08 Dec

Research project reaches key milestone

December 8th, 2015

On Nov. 26, the final 200th patient saliva sample arrived at UBC’s sequencing lab as part of the research project “Genomics for Precision Drug Therapy in the Community Pharmacy”.

The 18-month project is jointly funded by the BC Pharmacy Association and Genome BC and uses community pharmacies to help make drug therapy decisions using a patient’s DNA. Research is being done by a team at UBC’s Faculty of Pharmaceutical Sciences. Community pharmacists began recruitment of patients, who are or have been on the anticoagulation medication warfarin, in late April 2015.

A total of 33 pharmacies across the province were involved, and 39 pharmacists were trained on the projects’ standard operating procedures.

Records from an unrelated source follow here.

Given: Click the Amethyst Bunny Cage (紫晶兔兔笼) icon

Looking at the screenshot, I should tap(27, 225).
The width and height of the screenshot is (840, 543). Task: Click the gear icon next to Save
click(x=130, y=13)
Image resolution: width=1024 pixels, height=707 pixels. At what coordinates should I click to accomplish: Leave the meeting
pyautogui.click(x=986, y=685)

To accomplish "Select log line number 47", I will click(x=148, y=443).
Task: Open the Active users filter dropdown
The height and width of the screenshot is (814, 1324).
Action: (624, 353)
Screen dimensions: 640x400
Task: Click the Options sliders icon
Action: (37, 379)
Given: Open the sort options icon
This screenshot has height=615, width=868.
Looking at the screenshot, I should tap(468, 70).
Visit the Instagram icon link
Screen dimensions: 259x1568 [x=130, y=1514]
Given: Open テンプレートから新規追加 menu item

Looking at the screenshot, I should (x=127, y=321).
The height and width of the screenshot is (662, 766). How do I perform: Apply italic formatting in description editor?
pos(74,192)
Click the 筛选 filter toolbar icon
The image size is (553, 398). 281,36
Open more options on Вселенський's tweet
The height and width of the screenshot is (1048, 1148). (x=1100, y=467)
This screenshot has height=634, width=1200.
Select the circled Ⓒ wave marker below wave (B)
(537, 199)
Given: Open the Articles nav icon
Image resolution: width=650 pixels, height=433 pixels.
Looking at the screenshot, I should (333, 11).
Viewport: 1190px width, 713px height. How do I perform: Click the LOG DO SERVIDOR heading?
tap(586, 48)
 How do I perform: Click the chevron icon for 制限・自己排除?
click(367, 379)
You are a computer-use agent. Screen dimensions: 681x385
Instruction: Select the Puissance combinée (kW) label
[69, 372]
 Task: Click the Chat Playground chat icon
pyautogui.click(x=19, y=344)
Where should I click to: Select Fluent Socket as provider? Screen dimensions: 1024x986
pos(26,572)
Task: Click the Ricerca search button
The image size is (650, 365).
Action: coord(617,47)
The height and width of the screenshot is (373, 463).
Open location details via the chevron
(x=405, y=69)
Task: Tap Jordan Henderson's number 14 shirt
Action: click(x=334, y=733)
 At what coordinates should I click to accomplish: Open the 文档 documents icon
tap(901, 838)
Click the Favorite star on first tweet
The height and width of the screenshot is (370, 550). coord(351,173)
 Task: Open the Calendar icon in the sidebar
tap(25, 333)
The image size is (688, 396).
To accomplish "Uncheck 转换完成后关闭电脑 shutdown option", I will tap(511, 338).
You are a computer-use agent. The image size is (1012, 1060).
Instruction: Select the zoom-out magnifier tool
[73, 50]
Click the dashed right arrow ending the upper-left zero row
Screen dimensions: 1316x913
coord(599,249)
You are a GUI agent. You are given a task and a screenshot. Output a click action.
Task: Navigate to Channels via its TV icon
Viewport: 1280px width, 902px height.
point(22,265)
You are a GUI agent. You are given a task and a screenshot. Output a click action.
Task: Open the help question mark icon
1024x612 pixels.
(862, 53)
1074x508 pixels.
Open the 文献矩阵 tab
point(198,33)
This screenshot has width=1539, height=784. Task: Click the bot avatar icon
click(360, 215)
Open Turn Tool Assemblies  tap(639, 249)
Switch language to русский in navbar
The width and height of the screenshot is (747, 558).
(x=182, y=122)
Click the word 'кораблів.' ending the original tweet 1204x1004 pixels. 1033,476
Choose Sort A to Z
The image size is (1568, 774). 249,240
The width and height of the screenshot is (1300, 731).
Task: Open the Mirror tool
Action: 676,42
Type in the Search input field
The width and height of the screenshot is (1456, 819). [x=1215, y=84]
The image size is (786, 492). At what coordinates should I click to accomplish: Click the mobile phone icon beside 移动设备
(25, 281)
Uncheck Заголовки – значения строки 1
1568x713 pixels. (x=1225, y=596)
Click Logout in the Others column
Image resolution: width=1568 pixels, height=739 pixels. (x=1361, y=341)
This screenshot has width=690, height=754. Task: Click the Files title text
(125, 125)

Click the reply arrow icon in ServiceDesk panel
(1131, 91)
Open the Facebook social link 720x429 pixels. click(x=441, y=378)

As part of the project, each community pharmacist underwent rigorous training that included face-to-face, one-on-one training on patient privacy and legislation as well as operational procedures such as sample collection and shipping back to UBC for sequencing the DNA.

“We weren’t out to test the science,” says Geraldine Vance, CEO of the Association. “We know the science works. What we wanted to find out is could this be done by community pharmacies. And we proved it could.”

The team at UBC’s Faculty of Pharmaceutical Sciences is now sequencing and analyzing the DNA samples. They’ll generate reports that model how a patient’s DNA would have impacted their drug dosage, and the final reports will be completed by early February 2016. It’s important to note that in this research phase, neither the patients nor their doctors will receive results.

A surprising learning from the project was the interest by patients and pharmacists, says Dr. Corey Nislow, UBC’s lead researcher for the project.

“I was very pleasantly surprised how enthusiastic both patients and pharmacists were for the project,” he says.

The next step for the project is to launch a 1,000 patient trial across Canada, which we hope will begin later next year. The second phase of the project will examine not just warfarin, but will expand to look at other medications impacted by a person’s genetics and deliver reports back to the patient and their prescribers. Community pharmacists will counsel and collect patient samples and send them back to UBC for sequencing and analysis.

“This project very effectively proved this could be done,” Nislow says. “Now we want to make sure what worked in B.C. will work in the Maritimes, will work in the Prairies and work in Ontario.”